The Grey Wagtail (Motacilla cinerea) is a widely distributed wagtail species that spends the summer months in the Paleartic region. In winter, they migrate to Asia and Africa. One of the destination in Asia is Singapore, where the species is listed as an uncommon winter visitor.
It is one of the earliest migrant, with reports of the birds appearance as early as mid-July. In the field, they are quite likely to be confused with the commoner Eastern Yellow Wagtails. Yet, they differ from that species both morphologically as well as behaviourally. Unlike the Yellow Wagtails, the Grey Wagtails have grey upperparts. The underparts is white in non breeding plumage but turns yellow in breeding plumage. The male has a diagnostic black throat and breast. The vent is yellow throughout. Behaviourally, this wagtail prefers to hang around streams and drains, with fast moving shallow water, in contrast to the Yellow Wagtails that are more land based.
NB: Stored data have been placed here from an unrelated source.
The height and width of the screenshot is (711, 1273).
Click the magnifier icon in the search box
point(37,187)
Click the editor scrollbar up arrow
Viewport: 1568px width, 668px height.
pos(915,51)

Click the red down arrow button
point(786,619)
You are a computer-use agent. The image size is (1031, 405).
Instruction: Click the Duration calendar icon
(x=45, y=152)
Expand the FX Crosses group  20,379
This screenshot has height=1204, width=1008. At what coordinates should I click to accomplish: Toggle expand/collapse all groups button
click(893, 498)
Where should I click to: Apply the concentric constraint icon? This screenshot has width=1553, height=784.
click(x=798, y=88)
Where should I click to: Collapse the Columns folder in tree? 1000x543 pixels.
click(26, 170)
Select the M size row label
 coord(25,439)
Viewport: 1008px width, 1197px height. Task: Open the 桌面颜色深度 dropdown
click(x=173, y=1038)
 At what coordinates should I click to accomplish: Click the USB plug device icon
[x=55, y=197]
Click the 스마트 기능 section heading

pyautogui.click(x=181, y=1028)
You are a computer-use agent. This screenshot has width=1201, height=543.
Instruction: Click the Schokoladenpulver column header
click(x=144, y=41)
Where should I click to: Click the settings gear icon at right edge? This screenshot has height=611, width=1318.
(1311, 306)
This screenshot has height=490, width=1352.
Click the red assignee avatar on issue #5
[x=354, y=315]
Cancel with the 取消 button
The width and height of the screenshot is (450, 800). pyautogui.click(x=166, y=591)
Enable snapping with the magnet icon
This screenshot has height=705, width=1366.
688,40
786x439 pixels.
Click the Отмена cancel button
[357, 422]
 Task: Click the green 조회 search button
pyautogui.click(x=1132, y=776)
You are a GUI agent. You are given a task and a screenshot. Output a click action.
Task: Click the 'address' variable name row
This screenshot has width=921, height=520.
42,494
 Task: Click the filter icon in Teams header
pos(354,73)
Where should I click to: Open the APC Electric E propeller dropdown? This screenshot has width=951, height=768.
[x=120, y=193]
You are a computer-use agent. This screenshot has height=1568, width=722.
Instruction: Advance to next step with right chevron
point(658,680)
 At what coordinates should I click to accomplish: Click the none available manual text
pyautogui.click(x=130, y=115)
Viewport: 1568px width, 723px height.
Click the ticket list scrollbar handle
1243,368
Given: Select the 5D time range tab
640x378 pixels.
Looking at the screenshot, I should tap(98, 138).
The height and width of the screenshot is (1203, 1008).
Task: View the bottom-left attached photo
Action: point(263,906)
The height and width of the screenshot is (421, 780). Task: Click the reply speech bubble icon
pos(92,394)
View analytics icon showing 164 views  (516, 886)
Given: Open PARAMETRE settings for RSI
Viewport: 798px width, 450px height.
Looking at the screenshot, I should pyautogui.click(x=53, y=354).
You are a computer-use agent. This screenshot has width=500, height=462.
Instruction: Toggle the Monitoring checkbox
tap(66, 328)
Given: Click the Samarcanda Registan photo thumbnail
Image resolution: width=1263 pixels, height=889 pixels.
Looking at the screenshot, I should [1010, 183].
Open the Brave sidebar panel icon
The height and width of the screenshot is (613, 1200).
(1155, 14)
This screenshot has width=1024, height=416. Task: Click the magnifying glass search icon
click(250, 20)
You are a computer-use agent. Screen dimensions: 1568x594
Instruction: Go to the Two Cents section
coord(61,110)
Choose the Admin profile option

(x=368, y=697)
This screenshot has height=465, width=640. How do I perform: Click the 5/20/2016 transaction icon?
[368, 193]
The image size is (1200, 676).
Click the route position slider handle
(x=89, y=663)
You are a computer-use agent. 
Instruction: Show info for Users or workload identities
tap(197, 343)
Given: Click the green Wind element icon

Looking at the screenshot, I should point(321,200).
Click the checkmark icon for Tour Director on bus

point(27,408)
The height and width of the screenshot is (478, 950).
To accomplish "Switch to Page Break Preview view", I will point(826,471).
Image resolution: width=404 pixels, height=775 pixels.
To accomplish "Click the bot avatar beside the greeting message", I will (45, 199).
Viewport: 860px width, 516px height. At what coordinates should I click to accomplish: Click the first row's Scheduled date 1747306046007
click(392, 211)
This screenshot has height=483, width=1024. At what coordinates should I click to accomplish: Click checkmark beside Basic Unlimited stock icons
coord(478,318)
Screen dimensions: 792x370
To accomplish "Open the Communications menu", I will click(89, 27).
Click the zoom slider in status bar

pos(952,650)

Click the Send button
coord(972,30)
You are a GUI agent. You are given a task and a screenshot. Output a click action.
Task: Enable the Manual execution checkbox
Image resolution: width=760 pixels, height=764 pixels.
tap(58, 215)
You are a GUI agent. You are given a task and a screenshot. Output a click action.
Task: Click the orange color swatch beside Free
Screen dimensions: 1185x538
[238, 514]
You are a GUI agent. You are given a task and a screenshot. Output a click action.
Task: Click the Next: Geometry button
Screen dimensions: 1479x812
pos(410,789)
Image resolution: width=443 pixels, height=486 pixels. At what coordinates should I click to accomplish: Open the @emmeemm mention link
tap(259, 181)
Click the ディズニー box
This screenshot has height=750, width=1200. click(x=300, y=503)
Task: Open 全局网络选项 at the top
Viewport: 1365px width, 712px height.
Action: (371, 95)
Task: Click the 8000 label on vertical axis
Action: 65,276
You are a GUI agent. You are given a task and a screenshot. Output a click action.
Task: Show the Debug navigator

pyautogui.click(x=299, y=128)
So in order to see them, one has to check streams, ponds, drains and canals. Since they tend to come back to the same place year after year, they can be quite easy to track down if one knows about previous season sightings. There is one canal at Bukit Batok West that almost always have 1-2 Grey Wagtails at the right time of the year. Other recent sightings include the small pond in Jurong Lake Garden and the canal just outside of Buona Vista MRT station.
The Japanese Sparrowhawk (Accipiter gularis) is a bird of prey that migrates from Northern Asia to South-east Asia during the winter months. They are birds of open or wooded area. Normally one can more easily see them near grasslands in Singapore, preying on small birds like munias by swooping them up in flight with their superior flying ability.
One a fine morning in late October 2013, I was at Jelutong Tower to find some raptors in the forest as it was peak raptor migration period in Singapore. In the forest, it is harder to see them perched amidst all the trees and lower light level. The plan was to see them take to the sky once the warmth of the rising sun causes hot air to rise from the ground. Then the overnight roosting raptors, that are normally passaging through Singapore will start on their journey south to their wintering ground using the rising air as additional lift.
That morning I had the good fortune to find a Short-toed Snake Eagle (Circaetus gallicus) and a male Japanese Sparrowhawk, the former being much rarer in Singapore and only the second photographic record locally. But I digress.
(A male Japanese Sparrowhawk at Jelutong Tower, with red eyes mainly differentiating it from the female and juveniles with yellow eyes)
Fully satisfied with my find for the day, I made my way out of the forest via Rifle Range Link. Nearing a flat portion of the trail, there was a quick flash of a bird flying across. I hurriedly scanned the trees where it presumably landed. With a bit of effort, a raptor was sighted up on a tree trunk. Fortunately, there was a concrete structure around 1.2 meters tall that I climbed on to get a better view of the bird. It was immediately apparent that I was looking at a Japanese Sparrowhawk and it was staring back at me.